# Lavoro richiesto
a) Nel testo sulle meteore della Serie A degli anni Novanta, con quale squadra Caio chiude la sua esperienza italiana?
b) Prosegui il testo sulle meteore della Serie A degli anni Novanta dal punto in cui si interrompe.

### Testo fornito

Meteore Serie A degli Anni 90: i giocatori che si sono rivelati promesse incompiute
Passati senza quasi lasciare il segno, ma ancora oggi nella memoria dei tifosi, trasformati spesso in vere e proprie icone. Nella giornata che #SkySportClassic dedica agli Anni Novanta, ricordiamo meteore e bidoni che hanno segnato quel decennio, dal "Cobra" Pancev a Esnaider, da Bartelt a Marcio Santos

Caio (Inter, 1995-96)
Faccia da bravo ragazzo, sorridente, solare. Mica come quel suo connazionale dall’aria corrucciata con cui arriva in nerazzurro nell’estate del 95. L’altro si chiama Roberto Carlos ed è un campione vero, come si scoprirà presto; mentre Caio, dopo un’anonima stagione senza reti all’Inter, chiude la sua esperienza italiana al Napoli. Senza reti, ovviamente

Winston Bogarde (Milan, 1997-98)
Solo top club nel suo curriculum: Ajax, Milan, Barcellona, Chelsea. Con relativi stipendi da top-player, lui che alla fine era un modestissimo difensore che l’organizzazione dell’Ajax aveva mascherato da campione. I rossoneri scommettono su di lui nell’estate in cui prelevano anche Kluivert, ma dopo 3 partite si arrendono

Ivan De la Peña (Lazio, 1998-99)

######
### Dati grezzi

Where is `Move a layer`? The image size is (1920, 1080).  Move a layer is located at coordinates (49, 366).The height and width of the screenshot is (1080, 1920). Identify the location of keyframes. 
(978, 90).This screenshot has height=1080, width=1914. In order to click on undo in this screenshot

######

# Risposte attese
a) Con il Napoli.

b)
Il Piccolo Buddha è la risposta laziale, con un anno di ritardo, all’interista Ronaldo, lui che nel Barcellona era l’assistman preferito del Fenomeno, con le sue verticalizzazioni al laser. Pagato 30 miliardi di lire e con un ingaggio mostruoso (6 miliardi a stagione), si rivela un flop clamoroso

Sebastian Rambert (Inter, 1995-96)
La sua vicenda sarà legata per sempre a quella di capitan Zanetti, se si pensa che approdarono all’Inter insieme (come testimoniano le foto dell’epoca che li ritraggono in improbabili giacche e cravatte con Facchetti) e che, dei due, lui era ritenuto il campione dal sicuro avvenire. La storia ci ha raccontato il contrario: l’Aeroplanino ripartirà senza neanche debuttare in campionato, mentre Zanetti scriverà la storia del club

Sergio Zarate (Ancona, 1992-93)
Fratello maggiore di Mauro, che in Italia avrà più fortuna, sbarca in A con la sua folta chioma e la fama del rapace dell’area di rigore. Le uniche due reti che segnerà gliele concede il Foggia di Zeman: per il resto, tanto materiale fornito a “Mai dire gol”

Ciriaco Sforza (Inter, 1996-97)
Potere di una battuta. Quella del film di Aldo, Giovanni e Giacomo gli ha regalato la vera fama, dato che – prima che Giacomino utilizzasse la sua maglia come pigiama perché “quella di Ronaldo era finita” – era passato in nerazzurro senza lasciare traccia

Hristo Stoichkov (Parma, 1995-96)
Messo sul mercato dal Barcellona a causa del rapporto conflittuale con Crujiff, il Parma ne approfitta e si assicura un campione, tra i migliori giocatori d’Europa, Pallone d’oro nel 1994. Una star, di cui ha l’atteggiamento e le uscite: sul campo, però, non si rivela mai all’altezza della sua fama

Marcio Santos (Fiorentina, 1994-95)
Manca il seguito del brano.